Personnel: Leslie Deere, Stuart Cupit, Chris Speed and Ross Flight

Institutions: Glasgow School of Art, Centre for Contemporary Art

Development Sponsorship with Solarflare Studio

 

This practice-based research examines audience experience in Virtual Reality. The research draws upon audio-visuals generated live and performed to a group in VR. This study pushes the envelope on ways in which experimental live performance in VR impacts an audience, and investigates the affect of live content whilst immersed in the virtual space. This research is being supervised by Dr Marianne Greated (Head of Painting, School of Fine Art, GSA) and Francis McKee (Director, Centre for Contemporary Art Glasgow) and Ronan Breslin (School of Simulation & Visualisation GSA). The goal of this project is to evoke a heightened altered state experience, using VR as a vehicle to deepen the immersion. This work aims to create a meditative encounter utilising sound, frequency, light and the colour spectrum. A key element of this project is the group aspect, which generates a shared experience.

Pilot tests (covid dependent) to take place at CCA July 13-18 2021. Exhibition version (covid dependent) to take place at CCA 22-25 July 2021. 

 

Edify

Personnel: Macpherson = PI, McDonnell = Co-I

Institutions & Funders: UofG ,Sublime/Edify and Innovate UK

 

This project is using Virtual Reality to test how the senses and anxiety interact with each other. We will be seeing how participants perform on sensory tasks while being transported to different environments, each encouraging different levels of anxiety. We hope that this will help us better understand the perceptual experience of autistic people in their everyday lives.

 

Sensorily Stressed: Using Virtual Reality Technology to Examine the Relationship between Sensory Sensitivities and Anxiety

Personnel: Elliot Millington, Dr David Simmons and Dr Neil McDonnell

Institutions: University of Glasgow, Edify/Sublime

 

ESRC

This project is using Virtual Reality to test how the senses and anxiety interact with each other. We will be seeing how participants perform on sensory tasks while being transported to different environments, each encouraging different levels of anxiety. We hope that this will help us better understand the perceptual experience of autistic people in their everyday lives.

Using VR to understand the inner perceptual world of autism

Personnel: Sarune Savickaite, Dr David Simmons and Dr Neil McDonnell

Institutions & funders: University of Glasgow and Edify.ac

 

ESRC industrial partnership with Edify.ac (Sublime Ltd)
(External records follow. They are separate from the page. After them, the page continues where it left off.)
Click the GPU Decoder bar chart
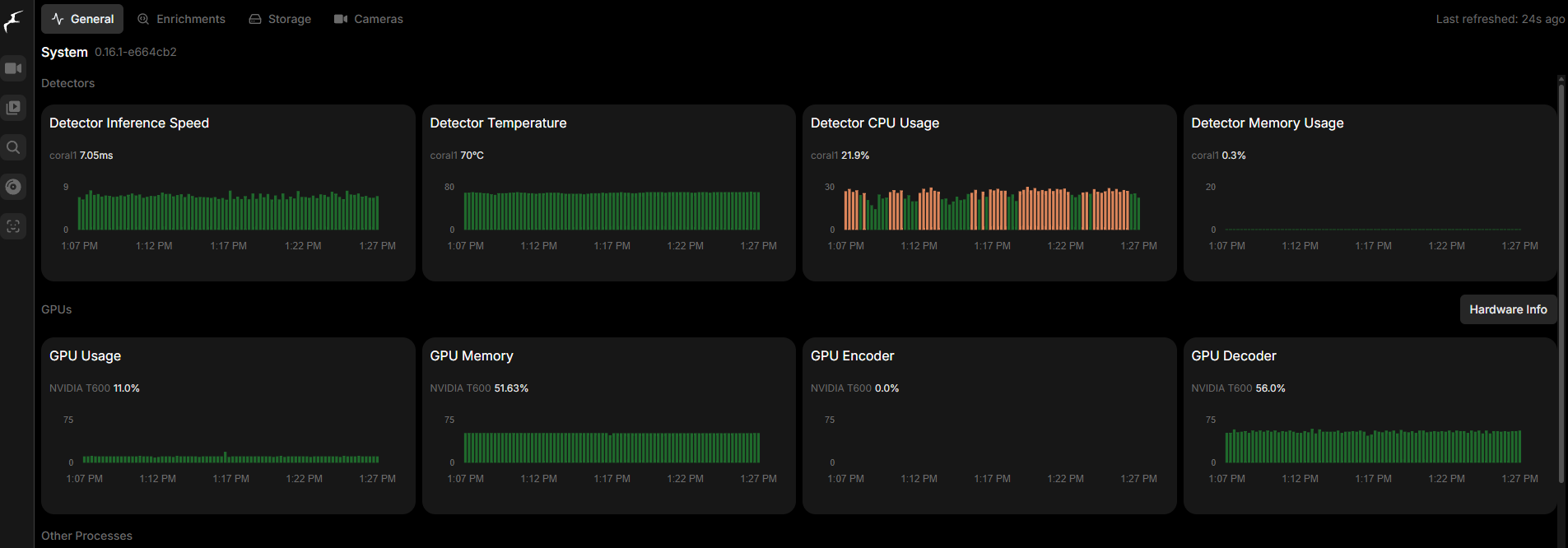This screenshot has width=1568, height=548. [1372, 446]
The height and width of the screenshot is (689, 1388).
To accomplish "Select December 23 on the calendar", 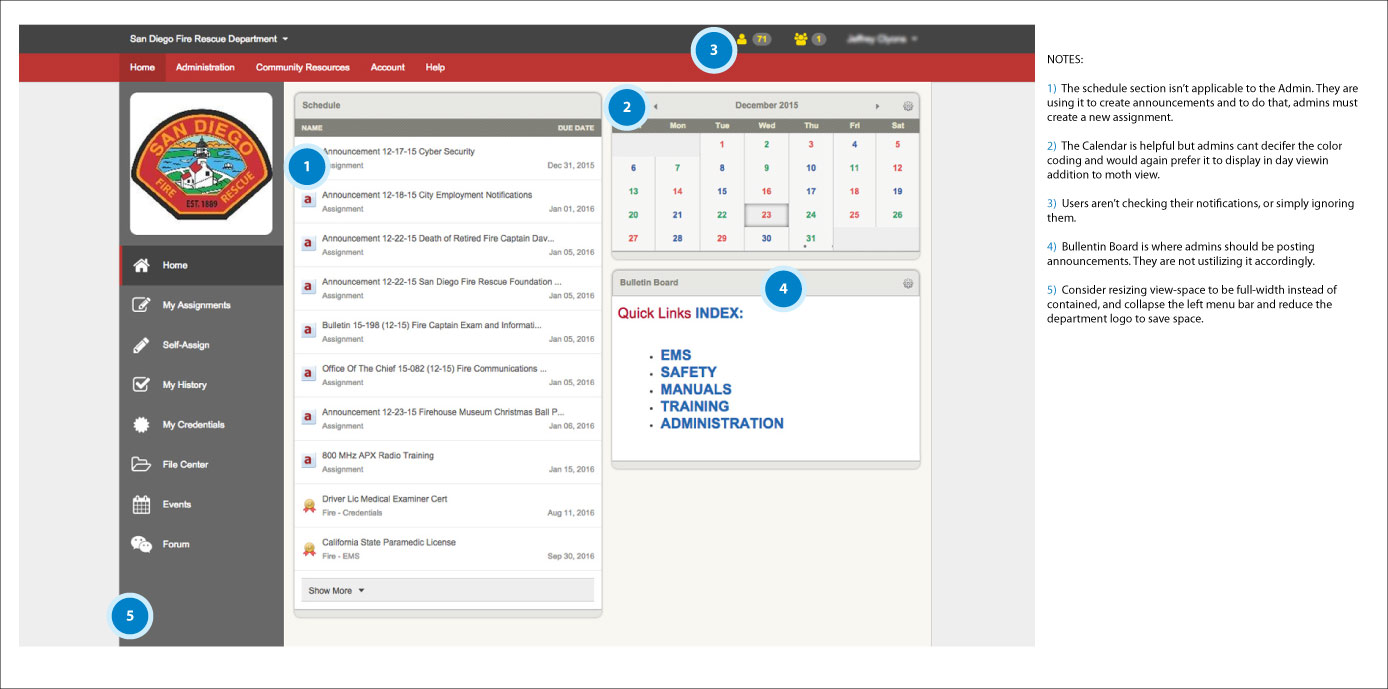I will tap(766, 215).
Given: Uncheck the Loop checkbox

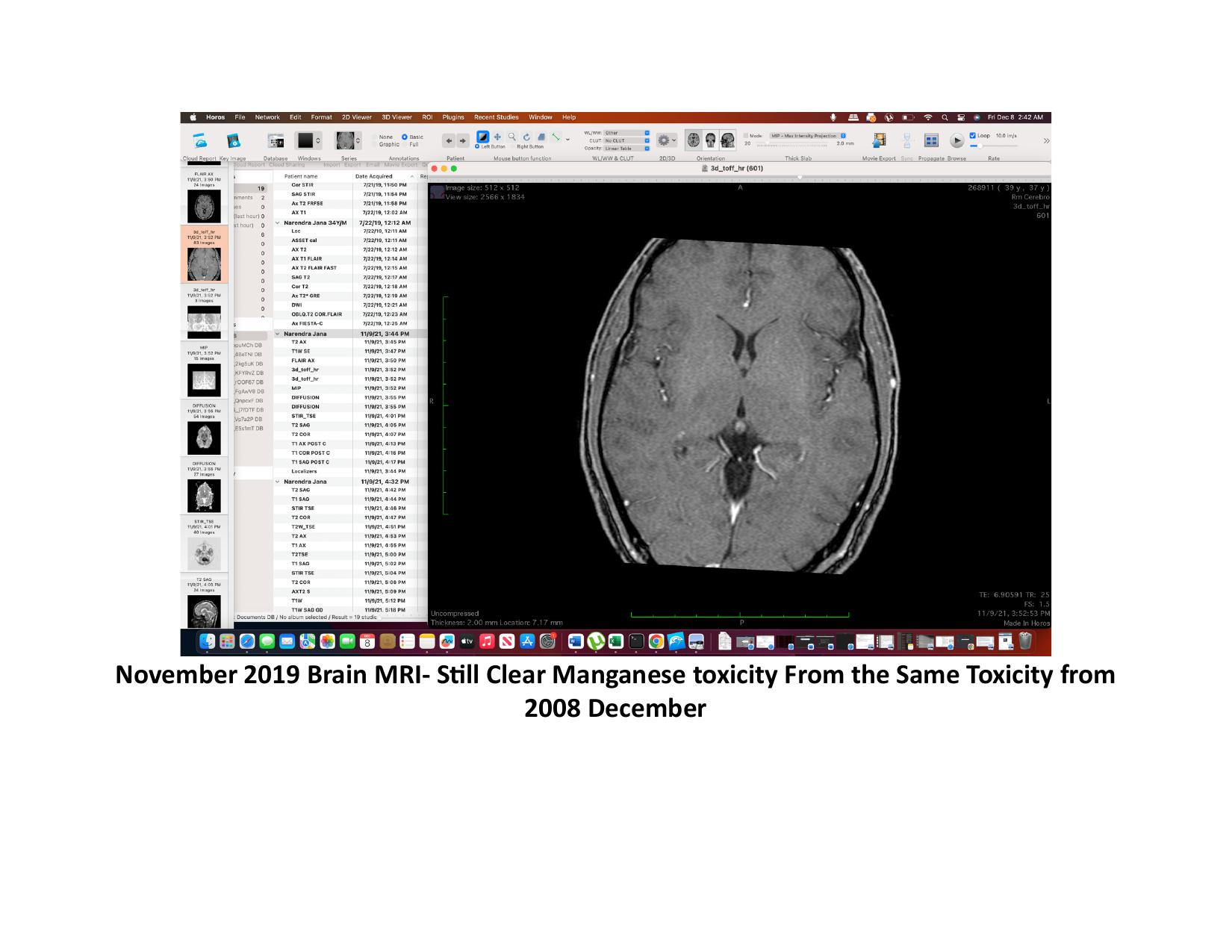Looking at the screenshot, I should 972,136.
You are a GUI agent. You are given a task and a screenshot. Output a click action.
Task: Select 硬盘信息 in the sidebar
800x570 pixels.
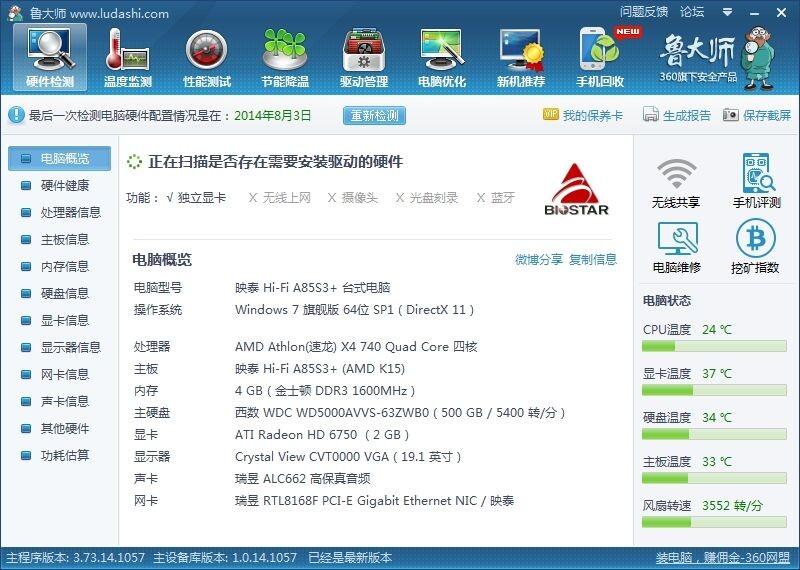64,293
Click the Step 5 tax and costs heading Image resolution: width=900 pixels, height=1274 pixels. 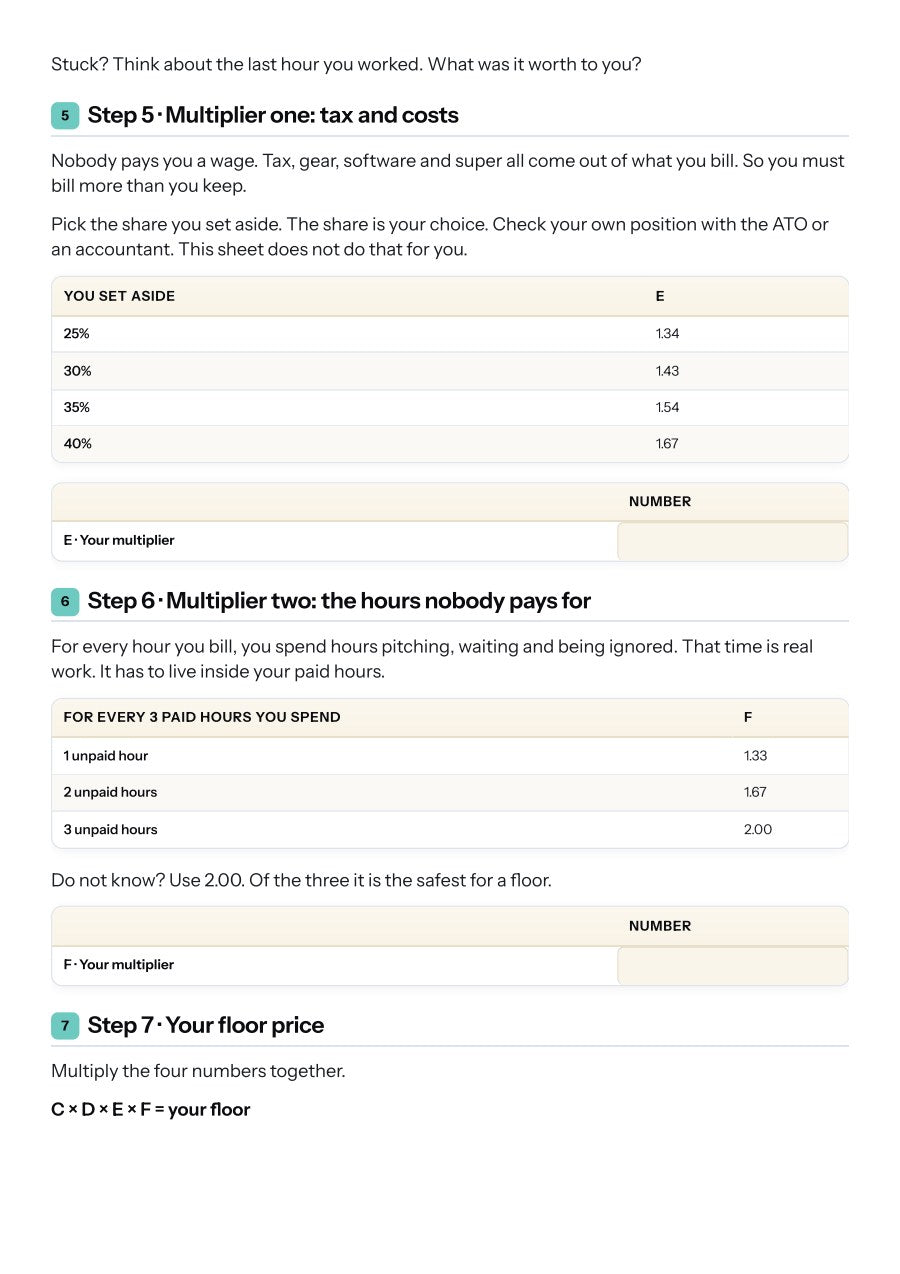(x=273, y=116)
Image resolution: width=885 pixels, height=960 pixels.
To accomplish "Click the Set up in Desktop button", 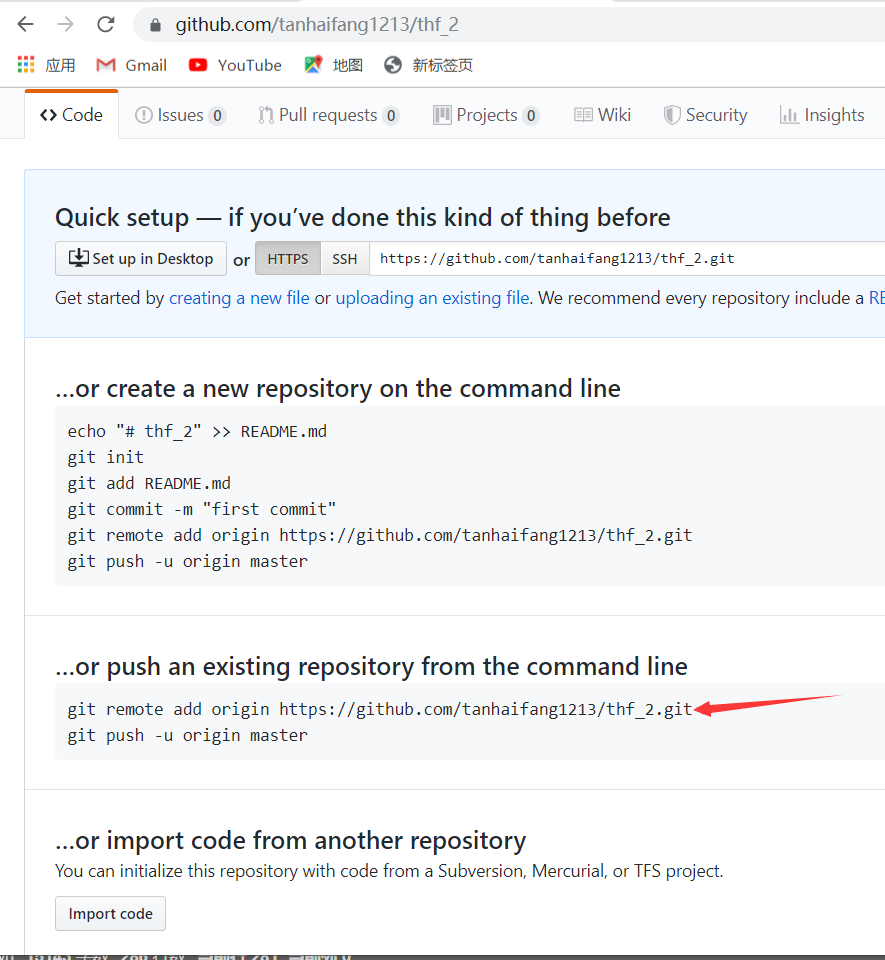I will pyautogui.click(x=141, y=258).
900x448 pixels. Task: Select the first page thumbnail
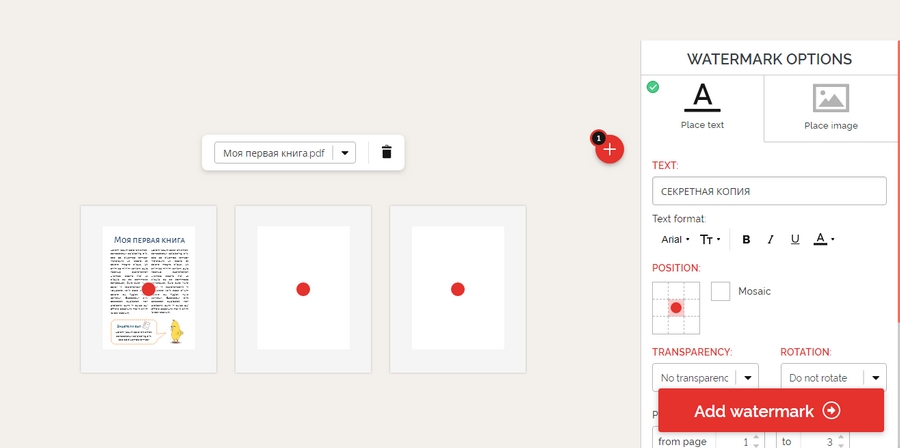tap(148, 288)
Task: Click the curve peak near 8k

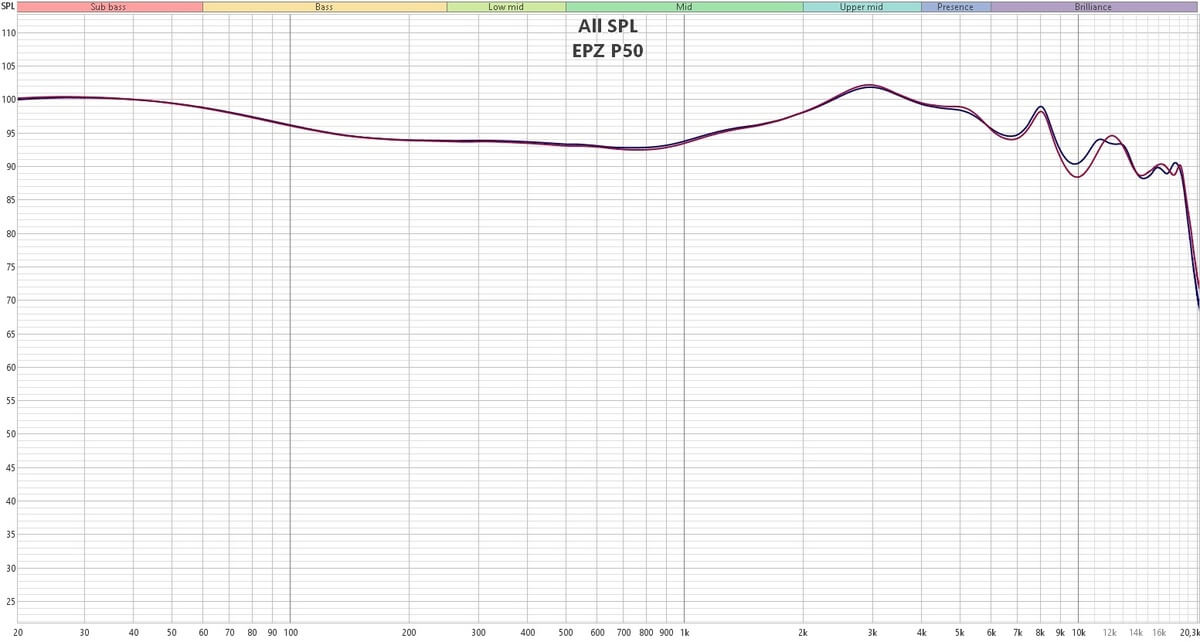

Autism, a common neuro-developmental condition, affects at least 1% of the UK population. Autism is partly characterized by sensory difficulties, such as over- or under-responsiveness to certain types of lighting and everyday noises, and an almost obsessive desire for particular types of sensory stimulation, known as “sensory seeking” behaviour. To date, most research on sensory aspects of autism has used parent/caregiver-reports, combined with a smaller amount of self-report data from those able to speak for themselves and further data from lab-based experiments. So far, however, despite these data providing us with some fascinating insights, we have yet to fully appreciate precisely what is going on in the “inner perceptual world” of autism, although it is clear that it is qualitatively different from what typical individuals experience.In this project we propose the use of Virtual Reality (VR) technology to explore this inner perceptual world. VR technology has become much less bulky and much more affordable in recent years, and the availability of software has burgeoned. In our experiments we aim to explore perceptual worlds by asking people to illustrate their experiences using the powerful and compelling creative tools now available for use in VR environments, such as Tiltbrush (www.tiltbrush.com) . We will use a combination of quantitative analysis of participants’ responses to questionnaires with qualitative analysis of both their verbal descriptions (if available) and of their audio-visual creations to further understand the nature of their inner perceptual worlds. Furthermore, we will use our experience in objective behavioural experimentation to embed game-like tasks into the created environments to explore our participants’ perceptual limits more objectively. This collaborative project will further our understanding of the inner perceptual world of autism and result in the development of a suite of versatile VR software tools together with new techniques of creative expression for those with communication difficulties.